Would you reproduce the entries that follow exactly as they appear?
Input for this task Block Start
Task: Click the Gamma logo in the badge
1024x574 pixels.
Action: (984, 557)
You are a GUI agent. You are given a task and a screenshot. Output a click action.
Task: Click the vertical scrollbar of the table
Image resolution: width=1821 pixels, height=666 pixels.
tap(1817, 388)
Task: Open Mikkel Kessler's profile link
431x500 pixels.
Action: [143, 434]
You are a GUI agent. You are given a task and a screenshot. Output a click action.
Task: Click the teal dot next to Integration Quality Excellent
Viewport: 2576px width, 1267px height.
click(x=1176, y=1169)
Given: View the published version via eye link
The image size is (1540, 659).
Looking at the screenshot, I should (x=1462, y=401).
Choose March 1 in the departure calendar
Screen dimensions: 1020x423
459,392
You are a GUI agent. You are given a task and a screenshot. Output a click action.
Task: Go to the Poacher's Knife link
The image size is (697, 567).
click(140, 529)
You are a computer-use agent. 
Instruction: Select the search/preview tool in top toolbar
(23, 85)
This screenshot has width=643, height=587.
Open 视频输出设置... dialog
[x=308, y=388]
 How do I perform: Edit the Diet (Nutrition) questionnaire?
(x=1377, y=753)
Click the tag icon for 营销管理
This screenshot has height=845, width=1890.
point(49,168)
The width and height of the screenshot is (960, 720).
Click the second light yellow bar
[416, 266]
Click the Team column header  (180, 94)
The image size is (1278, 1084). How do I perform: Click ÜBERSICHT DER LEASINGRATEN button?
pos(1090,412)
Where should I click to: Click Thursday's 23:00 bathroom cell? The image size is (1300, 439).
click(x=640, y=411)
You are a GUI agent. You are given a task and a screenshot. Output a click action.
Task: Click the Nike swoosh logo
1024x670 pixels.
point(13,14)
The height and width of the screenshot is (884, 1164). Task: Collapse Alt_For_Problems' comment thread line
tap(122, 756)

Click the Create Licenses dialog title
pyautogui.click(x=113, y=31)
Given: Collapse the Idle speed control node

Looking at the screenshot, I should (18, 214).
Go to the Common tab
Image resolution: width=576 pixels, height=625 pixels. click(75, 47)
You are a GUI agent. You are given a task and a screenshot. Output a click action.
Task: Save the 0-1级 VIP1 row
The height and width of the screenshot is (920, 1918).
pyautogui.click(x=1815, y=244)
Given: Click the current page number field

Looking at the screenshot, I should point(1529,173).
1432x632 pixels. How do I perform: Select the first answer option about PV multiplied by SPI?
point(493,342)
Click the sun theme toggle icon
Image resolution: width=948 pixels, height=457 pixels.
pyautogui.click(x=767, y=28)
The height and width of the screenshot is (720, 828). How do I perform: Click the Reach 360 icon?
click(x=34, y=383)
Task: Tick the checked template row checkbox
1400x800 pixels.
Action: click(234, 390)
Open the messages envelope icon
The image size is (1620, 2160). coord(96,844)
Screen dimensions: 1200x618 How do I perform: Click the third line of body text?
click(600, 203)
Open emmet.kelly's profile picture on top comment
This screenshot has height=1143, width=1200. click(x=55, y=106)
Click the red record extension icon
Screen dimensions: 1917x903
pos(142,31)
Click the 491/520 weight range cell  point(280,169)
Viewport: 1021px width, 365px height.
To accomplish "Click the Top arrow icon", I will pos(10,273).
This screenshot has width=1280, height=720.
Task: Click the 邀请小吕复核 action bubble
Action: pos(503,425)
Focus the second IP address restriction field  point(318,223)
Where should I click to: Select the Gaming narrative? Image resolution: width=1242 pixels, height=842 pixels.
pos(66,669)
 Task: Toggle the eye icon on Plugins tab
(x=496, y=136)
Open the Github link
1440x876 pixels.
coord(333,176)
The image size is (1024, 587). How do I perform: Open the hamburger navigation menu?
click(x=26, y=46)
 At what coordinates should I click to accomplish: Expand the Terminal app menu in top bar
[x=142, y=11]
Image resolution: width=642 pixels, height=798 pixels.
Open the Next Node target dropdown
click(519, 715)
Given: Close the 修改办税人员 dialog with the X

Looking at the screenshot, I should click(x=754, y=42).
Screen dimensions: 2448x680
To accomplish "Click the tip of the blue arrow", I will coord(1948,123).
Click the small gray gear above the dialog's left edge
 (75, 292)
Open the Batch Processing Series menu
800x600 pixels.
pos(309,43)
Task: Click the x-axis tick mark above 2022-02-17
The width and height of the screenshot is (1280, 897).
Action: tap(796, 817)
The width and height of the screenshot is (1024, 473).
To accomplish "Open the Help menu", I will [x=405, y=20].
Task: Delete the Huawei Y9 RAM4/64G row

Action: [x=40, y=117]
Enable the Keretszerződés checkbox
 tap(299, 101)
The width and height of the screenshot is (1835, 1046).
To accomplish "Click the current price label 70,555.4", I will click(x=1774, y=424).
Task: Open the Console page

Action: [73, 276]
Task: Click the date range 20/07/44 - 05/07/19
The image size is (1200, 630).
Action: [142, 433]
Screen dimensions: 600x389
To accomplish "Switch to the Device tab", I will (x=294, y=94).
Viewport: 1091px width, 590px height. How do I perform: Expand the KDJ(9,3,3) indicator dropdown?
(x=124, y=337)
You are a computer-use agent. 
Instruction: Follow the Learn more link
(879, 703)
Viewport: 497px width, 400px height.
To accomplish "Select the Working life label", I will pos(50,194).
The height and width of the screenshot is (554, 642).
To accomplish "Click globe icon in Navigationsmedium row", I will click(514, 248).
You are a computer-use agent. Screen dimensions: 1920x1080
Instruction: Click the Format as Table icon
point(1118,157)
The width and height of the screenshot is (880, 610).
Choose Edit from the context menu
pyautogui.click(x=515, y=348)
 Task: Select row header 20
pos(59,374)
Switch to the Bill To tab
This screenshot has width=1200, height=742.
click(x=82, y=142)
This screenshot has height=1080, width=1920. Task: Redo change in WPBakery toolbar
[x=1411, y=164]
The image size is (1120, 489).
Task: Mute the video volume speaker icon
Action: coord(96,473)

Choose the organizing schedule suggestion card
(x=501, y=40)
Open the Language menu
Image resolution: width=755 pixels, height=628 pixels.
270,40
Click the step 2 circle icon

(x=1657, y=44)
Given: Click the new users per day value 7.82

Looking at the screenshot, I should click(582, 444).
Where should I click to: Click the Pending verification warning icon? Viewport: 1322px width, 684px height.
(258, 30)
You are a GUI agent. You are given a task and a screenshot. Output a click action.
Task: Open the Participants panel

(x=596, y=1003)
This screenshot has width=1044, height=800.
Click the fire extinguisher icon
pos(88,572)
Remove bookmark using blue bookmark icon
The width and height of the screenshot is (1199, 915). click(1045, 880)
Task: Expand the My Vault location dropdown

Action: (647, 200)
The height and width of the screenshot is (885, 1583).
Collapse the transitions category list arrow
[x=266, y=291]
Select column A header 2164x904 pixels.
Input for this task Block End
# Task response
Task: Click the Gamma logo in the badge
1024x574 pixels.
Action: (984, 557)
You are a GUI agent. You are given a task and a screenshot. Output a click action.
Task: Click the vertical scrollbar of the table
Image resolution: width=1821 pixels, height=666 pixels.
tap(1817, 388)
Task: Open Mikkel Kessler's profile link
431x500 pixels.
Action: [143, 434]
You are a GUI agent. You are given a task and a screenshot. Output a click action.
Task: Click the teal dot next to Integration Quality Excellent
Viewport: 2576px width, 1267px height.
click(x=1176, y=1169)
Given: View the published version via eye link
The image size is (1540, 659).
Looking at the screenshot, I should (x=1462, y=401).
Choose March 1 in the departure calendar
Screen dimensions: 1020x423
459,392
You are a GUI agent. You are given a task and a screenshot. Output a click action.
Task: Go to the Poacher's Knife link
The image size is (697, 567).
click(140, 529)
You are a computer-use agent. 
Instruction: Select the search/preview tool in top toolbar
(23, 85)
This screenshot has width=643, height=587.
Open 视频输出设置... dialog
[x=308, y=388]
 How do I perform: Edit the Diet (Nutrition) questionnaire?
(x=1377, y=753)
Click the tag icon for 营销管理
This screenshot has height=845, width=1890.
point(49,168)
The width and height of the screenshot is (960, 720).
Click the second light yellow bar
[416, 266]
Click the Team column header  (180, 94)
The image size is (1278, 1084). How do I perform: Click ÜBERSICHT DER LEASINGRATEN button?
pos(1090,412)
Where should I click to: Click Thursday's 23:00 bathroom cell? The image size is (1300, 439).
click(x=640, y=411)
You are a GUI agent. You are given a task and a screenshot. Output a click action.
Task: Click the Nike swoosh logo
1024x670 pixels.
point(13,14)
The height and width of the screenshot is (884, 1164). Task: Collapse Alt_For_Problems' comment thread line
tap(122, 756)

Click the Create Licenses dialog title
pyautogui.click(x=113, y=31)
Given: Collapse the Idle speed control node

Looking at the screenshot, I should (18, 214).
Go to the Common tab
Image resolution: width=576 pixels, height=625 pixels. click(75, 47)
You are a GUI agent. You are given a task and a screenshot. Output a click action.
Task: Save the 0-1级 VIP1 row
The height and width of the screenshot is (920, 1918).
pyautogui.click(x=1815, y=244)
Given: Click the current page number field

Looking at the screenshot, I should point(1529,173).
1432x632 pixels. How do I perform: Select the first answer option about PV multiplied by SPI?
point(493,342)
Click the sun theme toggle icon
Image resolution: width=948 pixels, height=457 pixels.
pyautogui.click(x=767, y=28)
The height and width of the screenshot is (720, 828). How do I perform: Click the Reach 360 icon?
click(x=34, y=383)
Task: Tick the checked template row checkbox
1400x800 pixels.
Action: click(234, 390)
Open the messages envelope icon
The image size is (1620, 2160). coord(96,844)
Screen dimensions: 1200x618 How do I perform: Click the third line of body text?
click(600, 203)
Open emmet.kelly's profile picture on top comment
This screenshot has height=1143, width=1200. click(x=55, y=106)
Click the red record extension icon
Screen dimensions: 1917x903
pos(142,31)
Click the 491/520 weight range cell  point(280,169)
Viewport: 1021px width, 365px height.
To accomplish "Click the Top arrow icon", I will pos(10,273).
This screenshot has width=1280, height=720.
Task: Click the 邀请小吕复核 action bubble
Action: pos(503,425)
Focus the second IP address restriction field  point(318,223)
Where should I click to: Select the Gaming narrative? Image resolution: width=1242 pixels, height=842 pixels.
pos(66,669)
 Task: Toggle the eye icon on Plugins tab
(x=496, y=136)
Open the Github link
1440x876 pixels.
coord(333,176)
The image size is (1024, 587). How do I perform: Open the hamburger navigation menu?
click(x=26, y=46)
 At what coordinates should I click to accomplish: Expand the Terminal app menu in top bar
[x=142, y=11]
Image resolution: width=642 pixels, height=798 pixels.
Open the Next Node target dropdown
click(519, 715)
Given: Close the 修改办税人员 dialog with the X

Looking at the screenshot, I should click(x=754, y=42).
Screen dimensions: 2448x680
To accomplish "Click the tip of the blue arrow", I will coord(1948,123).
Click the small gray gear above the dialog's left edge
 (75, 292)
Open the Batch Processing Series menu
800x600 pixels.
pos(309,43)
Task: Click the x-axis tick mark above 2022-02-17
The width and height of the screenshot is (1280, 897).
Action: tap(796, 817)
The width and height of the screenshot is (1024, 473).
To accomplish "Open the Help menu", I will [x=405, y=20].
Task: Delete the Huawei Y9 RAM4/64G row

Action: [x=40, y=117]
Enable the Keretszerződés checkbox
 tap(299, 101)
The width and height of the screenshot is (1835, 1046).
To accomplish "Click the current price label 70,555.4", I will click(x=1774, y=424).
Task: Open the Console page

Action: [73, 276]
Task: Click the date range 20/07/44 - 05/07/19
The image size is (1200, 630).
Action: [142, 433]
Screen dimensions: 600x389
To accomplish "Switch to the Device tab", I will (x=294, y=94).
Viewport: 1091px width, 590px height. How do I perform: Expand the KDJ(9,3,3) indicator dropdown?
(x=124, y=337)
You are a computer-use agent. 
Instruction: Follow the Learn more link
(879, 703)
Viewport: 497px width, 400px height.
To accomplish "Select the Working life label", I will pos(50,194).
The height and width of the screenshot is (554, 642).
To accomplish "Click globe icon in Navigationsmedium row", I will click(514, 248).
You are a computer-use agent. Screen dimensions: 1920x1080
Instruction: Click the Format as Table icon
point(1118,157)
The width and height of the screenshot is (880, 610).
Choose Edit from the context menu
pyautogui.click(x=515, y=348)
 Task: Select row header 20
pos(59,374)
Switch to the Bill To tab
This screenshot has width=1200, height=742.
click(x=82, y=142)
This screenshot has height=1080, width=1920. Task: Redo change in WPBakery toolbar
[x=1411, y=164]
The image size is (1120, 489).
Task: Mute the video volume speaker icon
Action: coord(96,473)

Choose the organizing schedule suggestion card
(x=501, y=40)
Open the Language menu
Image resolution: width=755 pixels, height=628 pixels.
270,40
Click the step 2 circle icon

(x=1657, y=44)
Given: Click the new users per day value 7.82

Looking at the screenshot, I should click(582, 444).
Where should I click to: Click the Pending verification warning icon? Viewport: 1322px width, 684px height.
(258, 30)
You are a GUI agent. You are given a task and a screenshot. Output a click action.
Task: Open the Participants panel

(x=596, y=1003)
This screenshot has width=1044, height=800.
Click the fire extinguisher icon
pos(88,572)
Remove bookmark using blue bookmark icon
The width and height of the screenshot is (1199, 915). click(1045, 880)
Task: Expand the My Vault location dropdown

Action: (647, 200)
The height and width of the screenshot is (885, 1583).
Collapse the transitions category list arrow
[x=266, y=291]
Select column A header 2164x904 pixels.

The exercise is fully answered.